Work to complete
Repeat the data precisely as given.

Supplied data
⟨
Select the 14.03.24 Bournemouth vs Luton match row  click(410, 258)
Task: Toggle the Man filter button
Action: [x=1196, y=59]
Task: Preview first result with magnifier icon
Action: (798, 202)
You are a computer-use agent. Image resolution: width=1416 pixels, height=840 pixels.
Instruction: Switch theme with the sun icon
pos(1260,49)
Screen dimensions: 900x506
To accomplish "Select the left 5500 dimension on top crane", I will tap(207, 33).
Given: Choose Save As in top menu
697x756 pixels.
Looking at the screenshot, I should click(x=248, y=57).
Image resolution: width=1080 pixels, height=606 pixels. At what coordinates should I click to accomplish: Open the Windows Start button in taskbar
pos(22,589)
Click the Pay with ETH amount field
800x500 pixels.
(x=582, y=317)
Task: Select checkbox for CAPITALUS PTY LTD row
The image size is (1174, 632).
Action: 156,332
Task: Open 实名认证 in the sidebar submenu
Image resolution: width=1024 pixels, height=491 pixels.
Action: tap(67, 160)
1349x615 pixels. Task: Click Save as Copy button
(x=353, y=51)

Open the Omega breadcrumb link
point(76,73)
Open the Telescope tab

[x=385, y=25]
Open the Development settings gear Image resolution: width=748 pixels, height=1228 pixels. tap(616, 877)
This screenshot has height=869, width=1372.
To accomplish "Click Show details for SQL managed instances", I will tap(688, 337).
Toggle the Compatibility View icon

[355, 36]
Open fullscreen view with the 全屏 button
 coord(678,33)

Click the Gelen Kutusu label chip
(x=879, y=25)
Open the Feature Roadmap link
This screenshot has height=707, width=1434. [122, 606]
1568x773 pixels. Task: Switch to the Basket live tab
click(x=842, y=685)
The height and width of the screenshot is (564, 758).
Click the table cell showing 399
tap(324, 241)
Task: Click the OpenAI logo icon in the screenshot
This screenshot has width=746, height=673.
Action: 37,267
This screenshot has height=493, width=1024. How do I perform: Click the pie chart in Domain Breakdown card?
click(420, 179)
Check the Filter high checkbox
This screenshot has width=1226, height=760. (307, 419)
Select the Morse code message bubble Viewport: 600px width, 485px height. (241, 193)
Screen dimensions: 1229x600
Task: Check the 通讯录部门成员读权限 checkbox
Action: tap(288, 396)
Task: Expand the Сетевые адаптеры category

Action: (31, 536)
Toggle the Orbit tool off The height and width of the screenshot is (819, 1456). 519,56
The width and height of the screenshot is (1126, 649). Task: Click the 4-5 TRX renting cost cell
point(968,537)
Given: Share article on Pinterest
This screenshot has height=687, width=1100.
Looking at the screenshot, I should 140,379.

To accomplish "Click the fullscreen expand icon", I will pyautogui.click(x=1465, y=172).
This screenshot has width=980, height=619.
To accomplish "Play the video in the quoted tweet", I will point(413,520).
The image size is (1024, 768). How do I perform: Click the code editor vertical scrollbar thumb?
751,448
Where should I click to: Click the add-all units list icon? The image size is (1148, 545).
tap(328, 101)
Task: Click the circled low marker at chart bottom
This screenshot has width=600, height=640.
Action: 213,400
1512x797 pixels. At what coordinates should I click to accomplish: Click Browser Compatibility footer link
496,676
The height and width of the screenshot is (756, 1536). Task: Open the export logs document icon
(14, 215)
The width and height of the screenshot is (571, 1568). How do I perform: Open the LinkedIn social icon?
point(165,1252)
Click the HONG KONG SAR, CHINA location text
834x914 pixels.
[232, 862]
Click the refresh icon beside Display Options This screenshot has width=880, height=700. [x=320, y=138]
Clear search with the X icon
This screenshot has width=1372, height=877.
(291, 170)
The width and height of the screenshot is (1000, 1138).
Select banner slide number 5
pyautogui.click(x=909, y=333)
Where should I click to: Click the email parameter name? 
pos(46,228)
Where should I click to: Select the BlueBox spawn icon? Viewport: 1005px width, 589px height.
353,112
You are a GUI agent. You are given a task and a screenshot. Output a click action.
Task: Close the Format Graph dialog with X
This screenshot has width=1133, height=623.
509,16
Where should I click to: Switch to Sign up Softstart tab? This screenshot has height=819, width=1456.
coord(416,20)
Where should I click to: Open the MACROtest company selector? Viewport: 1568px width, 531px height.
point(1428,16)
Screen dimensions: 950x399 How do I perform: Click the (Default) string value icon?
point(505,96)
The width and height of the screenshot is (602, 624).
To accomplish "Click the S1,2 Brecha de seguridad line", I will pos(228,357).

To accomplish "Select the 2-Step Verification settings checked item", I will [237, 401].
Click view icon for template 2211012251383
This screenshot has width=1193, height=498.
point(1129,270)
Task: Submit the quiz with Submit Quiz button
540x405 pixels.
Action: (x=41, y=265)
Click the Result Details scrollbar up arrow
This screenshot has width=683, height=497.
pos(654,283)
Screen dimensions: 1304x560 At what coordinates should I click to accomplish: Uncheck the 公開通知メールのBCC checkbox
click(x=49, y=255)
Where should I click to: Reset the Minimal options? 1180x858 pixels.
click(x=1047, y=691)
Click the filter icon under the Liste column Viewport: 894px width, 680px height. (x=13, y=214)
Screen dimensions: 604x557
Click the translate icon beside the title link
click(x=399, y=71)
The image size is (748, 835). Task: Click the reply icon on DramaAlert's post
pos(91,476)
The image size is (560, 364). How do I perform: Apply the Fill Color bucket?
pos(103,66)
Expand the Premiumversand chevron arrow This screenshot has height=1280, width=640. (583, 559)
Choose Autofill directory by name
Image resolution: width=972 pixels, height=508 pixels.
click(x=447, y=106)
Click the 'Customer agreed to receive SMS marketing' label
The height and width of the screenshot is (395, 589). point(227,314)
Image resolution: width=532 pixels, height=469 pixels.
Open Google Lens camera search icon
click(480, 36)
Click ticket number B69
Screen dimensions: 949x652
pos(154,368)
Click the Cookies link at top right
⟩
Answer
Select the 14.03.24 Bournemouth vs Luton match row  click(410, 258)
Task: Toggle the Man filter button
Action: [x=1196, y=59]
Task: Preview first result with magnifier icon
Action: (798, 202)
You are a computer-use agent. Image resolution: width=1416 pixels, height=840 pixels.
Instruction: Switch theme with the sun icon
pos(1260,49)
Screen dimensions: 900x506
To accomplish "Select the left 5500 dimension on top crane", I will tap(207, 33).
Given: Choose Save As in top menu
697x756 pixels.
Looking at the screenshot, I should click(x=248, y=57).
Image resolution: width=1080 pixels, height=606 pixels. At what coordinates should I click to accomplish: Open the Windows Start button in taskbar
pos(22,589)
Click the Pay with ETH amount field
800x500 pixels.
(x=582, y=317)
Task: Select checkbox for CAPITALUS PTY LTD row
The image size is (1174, 632).
Action: 156,332
Task: Open 实名认证 in the sidebar submenu
Image resolution: width=1024 pixels, height=491 pixels.
Action: tap(67, 160)
1349x615 pixels. Task: Click Save as Copy button
(x=353, y=51)

Open the Omega breadcrumb link
point(76,73)
Open the Telescope tab

[x=385, y=25]
Open the Development settings gear Image resolution: width=748 pixels, height=1228 pixels. tap(616, 877)
This screenshot has height=869, width=1372.
To accomplish "Click Show details for SQL managed instances", I will tap(688, 337).
Toggle the Compatibility View icon

[355, 36]
Open fullscreen view with the 全屏 button
 coord(678,33)

Click the Gelen Kutusu label chip
(x=879, y=25)
Open the Feature Roadmap link
This screenshot has height=707, width=1434. [122, 606]
1568x773 pixels. Task: Switch to the Basket live tab
click(x=842, y=685)
The height and width of the screenshot is (564, 758).
Click the table cell showing 399
tap(324, 241)
Task: Click the OpenAI logo icon in the screenshot
This screenshot has width=746, height=673.
Action: 37,267
This screenshot has height=493, width=1024. How do I perform: Click the pie chart in Domain Breakdown card?
click(420, 179)
Check the Filter high checkbox
This screenshot has width=1226, height=760. (307, 419)
Select the Morse code message bubble Viewport: 600px width, 485px height. (241, 193)
Screen dimensions: 1229x600
Task: Check the 通讯录部门成员读权限 checkbox
Action: tap(288, 396)
Task: Expand the Сетевые адаптеры category

Action: (31, 536)
Toggle the Orbit tool off The height and width of the screenshot is (819, 1456). 519,56
The width and height of the screenshot is (1126, 649). Task: Click the 4-5 TRX renting cost cell
point(968,537)
Given: Share article on Pinterest
This screenshot has height=687, width=1100.
Looking at the screenshot, I should 140,379.

To accomplish "Click the fullscreen expand icon", I will pyautogui.click(x=1465, y=172).
This screenshot has width=980, height=619.
To accomplish "Play the video in the quoted tweet", I will point(413,520).
The image size is (1024, 768). How do I perform: Click the code editor vertical scrollbar thumb?
751,448
Where should I click to: Click the add-all units list icon? The image size is (1148, 545).
tap(328, 101)
Task: Click the circled low marker at chart bottom
This screenshot has width=600, height=640.
Action: 213,400
1512x797 pixels. At what coordinates should I click to accomplish: Click Browser Compatibility footer link
496,676
The height and width of the screenshot is (756, 1536). Task: Open the export logs document icon
(14, 215)
The width and height of the screenshot is (571, 1568). How do I perform: Open the LinkedIn social icon?
point(165,1252)
Click the HONG KONG SAR, CHINA location text
834x914 pixels.
[232, 862]
Click the refresh icon beside Display Options This screenshot has width=880, height=700. [x=320, y=138]
Clear search with the X icon
This screenshot has width=1372, height=877.
(291, 170)
The width and height of the screenshot is (1000, 1138).
Select banner slide number 5
pyautogui.click(x=909, y=333)
Where should I click to: Click the email parameter name? 
pos(46,228)
Where should I click to: Select the BlueBox spawn icon? Viewport: 1005px width, 589px height.
353,112
You are a GUI agent. You are given a task and a screenshot. Output a click action.
Task: Close the Format Graph dialog with X
This screenshot has width=1133, height=623.
509,16
Where should I click to: Switch to Sign up Softstart tab? This screenshot has height=819, width=1456.
coord(416,20)
Where should I click to: Open the MACROtest company selector? Viewport: 1568px width, 531px height.
point(1428,16)
Screen dimensions: 950x399 How do I perform: Click the (Default) string value icon?
point(505,96)
The width and height of the screenshot is (602, 624).
To accomplish "Click the S1,2 Brecha de seguridad line", I will pos(228,357).

To accomplish "Select the 2-Step Verification settings checked item", I will [237, 401].
Click view icon for template 2211012251383
This screenshot has width=1193, height=498.
point(1129,270)
Task: Submit the quiz with Submit Quiz button
540x405 pixels.
Action: (x=41, y=265)
Click the Result Details scrollbar up arrow
This screenshot has width=683, height=497.
pos(654,283)
Screen dimensions: 1304x560 At what coordinates should I click to accomplish: Uncheck the 公開通知メールのBCC checkbox
click(x=49, y=255)
Where should I click to: Reset the Minimal options? 1180x858 pixels.
click(x=1047, y=691)
Click the filter icon under the Liste column Viewport: 894px width, 680px height. (x=13, y=214)
Screen dimensions: 604x557
Click the translate icon beside the title link
click(x=399, y=71)
The image size is (748, 835). Task: Click the reply icon on DramaAlert's post
pos(91,476)
The image size is (560, 364). How do I perform: Apply the Fill Color bucket?
pos(103,66)
Expand the Premiumversand chevron arrow This screenshot has height=1280, width=640. (583, 559)
Choose Autofill directory by name
Image resolution: width=972 pixels, height=508 pixels.
click(x=447, y=106)
Click the 'Customer agreed to receive SMS marketing' label
The height and width of the screenshot is (395, 589). point(227,314)
Image resolution: width=532 pixels, height=469 pixels.
Open Google Lens camera search icon
click(480, 36)
Click ticket number B69
Screen dimensions: 949x652
pos(154,368)
Click the Cookies link at top right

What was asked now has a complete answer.